匿名化技术是与攻击方法紧密相连的一种启发式保护方法,无法论证其对未知攻击的安全性。实际上,正是由于不断提出新的攻击方法,所以由最初的k-匿名逐渐发展到t-贴近、l-多样化等一系列匿名方案。形成“攻击—防护—新攻击—新防护”的链条,防护方法缺乏普适性以及严格证明其安全性的隐私保护框架。而差分隐私技术弥补了这个空白。Dwork提出了一种替代的安全目标,即确保在数据集中插入或删除一条记录不会对输出结果造成显著影响。差分隐私将攻击者的知识能力提高到最强的水平,攻击者拥有何种背景知识对攻击结果无法造成影响。
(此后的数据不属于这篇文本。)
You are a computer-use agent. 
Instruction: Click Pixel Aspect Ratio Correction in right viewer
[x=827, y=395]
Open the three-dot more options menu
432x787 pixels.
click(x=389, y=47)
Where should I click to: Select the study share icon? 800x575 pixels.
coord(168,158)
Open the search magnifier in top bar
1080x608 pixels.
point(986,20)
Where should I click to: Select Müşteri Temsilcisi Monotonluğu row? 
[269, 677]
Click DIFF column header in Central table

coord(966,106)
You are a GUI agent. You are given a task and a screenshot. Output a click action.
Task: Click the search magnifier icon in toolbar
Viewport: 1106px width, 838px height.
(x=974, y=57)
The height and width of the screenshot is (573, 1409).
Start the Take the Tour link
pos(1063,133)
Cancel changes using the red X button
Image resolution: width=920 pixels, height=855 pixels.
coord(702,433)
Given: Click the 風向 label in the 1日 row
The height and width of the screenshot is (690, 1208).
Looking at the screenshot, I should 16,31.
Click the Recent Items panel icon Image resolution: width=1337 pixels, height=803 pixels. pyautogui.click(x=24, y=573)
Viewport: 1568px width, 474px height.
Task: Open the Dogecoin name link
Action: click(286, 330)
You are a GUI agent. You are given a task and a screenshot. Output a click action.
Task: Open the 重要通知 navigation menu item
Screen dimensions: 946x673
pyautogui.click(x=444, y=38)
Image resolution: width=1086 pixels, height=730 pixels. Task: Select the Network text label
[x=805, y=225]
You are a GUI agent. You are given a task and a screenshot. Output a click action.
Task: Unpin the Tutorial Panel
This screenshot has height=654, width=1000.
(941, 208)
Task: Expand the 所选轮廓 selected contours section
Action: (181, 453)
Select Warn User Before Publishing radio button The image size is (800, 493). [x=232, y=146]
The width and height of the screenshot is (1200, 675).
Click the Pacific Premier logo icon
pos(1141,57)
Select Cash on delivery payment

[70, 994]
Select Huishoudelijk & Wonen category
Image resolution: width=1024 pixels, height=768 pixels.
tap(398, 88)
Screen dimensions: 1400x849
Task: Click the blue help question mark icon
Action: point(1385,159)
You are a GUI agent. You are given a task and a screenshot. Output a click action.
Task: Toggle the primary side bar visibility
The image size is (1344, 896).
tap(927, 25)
即使攻击者已经掌握除了攻击目标之外的其他所有记录信息,仍旧无法获得该攻击目标的确切信息。根据差分隐私的形式化定义,由用户指定的隐私参数ε控制添加噪声大小,从而决定隐私保护程度与数据失真损失程度。由于加入了噪声,在相邻数据集上分别进行相同的查询,也可能得到相同的结果。

1)基本差分隐私

目前差分隐私技术应用在数据发布(直方图发布、流数据发布、社交网络图数据发布等)、数据挖掘与学习(频繁模式挖掘、分类)、查询处理(范围查询)等方面。其中,为了避免隐私保护技术对数据可用性造成的损失,影响数据挖掘结果,人们提出了差分隐私的数据挖掘技术,通过差分隐私技术约束用户隐私泄露程度,同时尽量保证数据挖掘结果的可用性。

2)本地差分隐私

本地差分隐私(Local Differential Privacy,LDP)是指用户在本地将要上传的数据提前进行随机化处理,使其满足本地差分隐私条件后,再上传给数据采集者。LDP的典型代表有Rappor协议、SH协议等。已有学者指出,实现本地差分隐私的本地算法和已有的统计查询算法等价,数据采集者能够通过统计得到一些有用的信息。本地差分隐私可很好地解决数据采集中的隐私保护。

3)基于差分隐私的轨迹保护

经过差分隐私保护技术处理后的用户轨迹数据可在有效保护用户隐私的前提下安全发布。目前,已有集中式差分隐私轨迹保护方法,在保持轨迹数据集总体统计特征稳定的基础上,产生新的轨迹来替代原始轨迹,且新数据集满足差分隐私安全要求。也可采用本地差分隐私技术对个人轨迹数据进行处理,用户自己掌握自己真实的轨迹,将加噪变换后的轨迹发送给服务器,但仍可让服务器对其进行有意义的轨迹分析。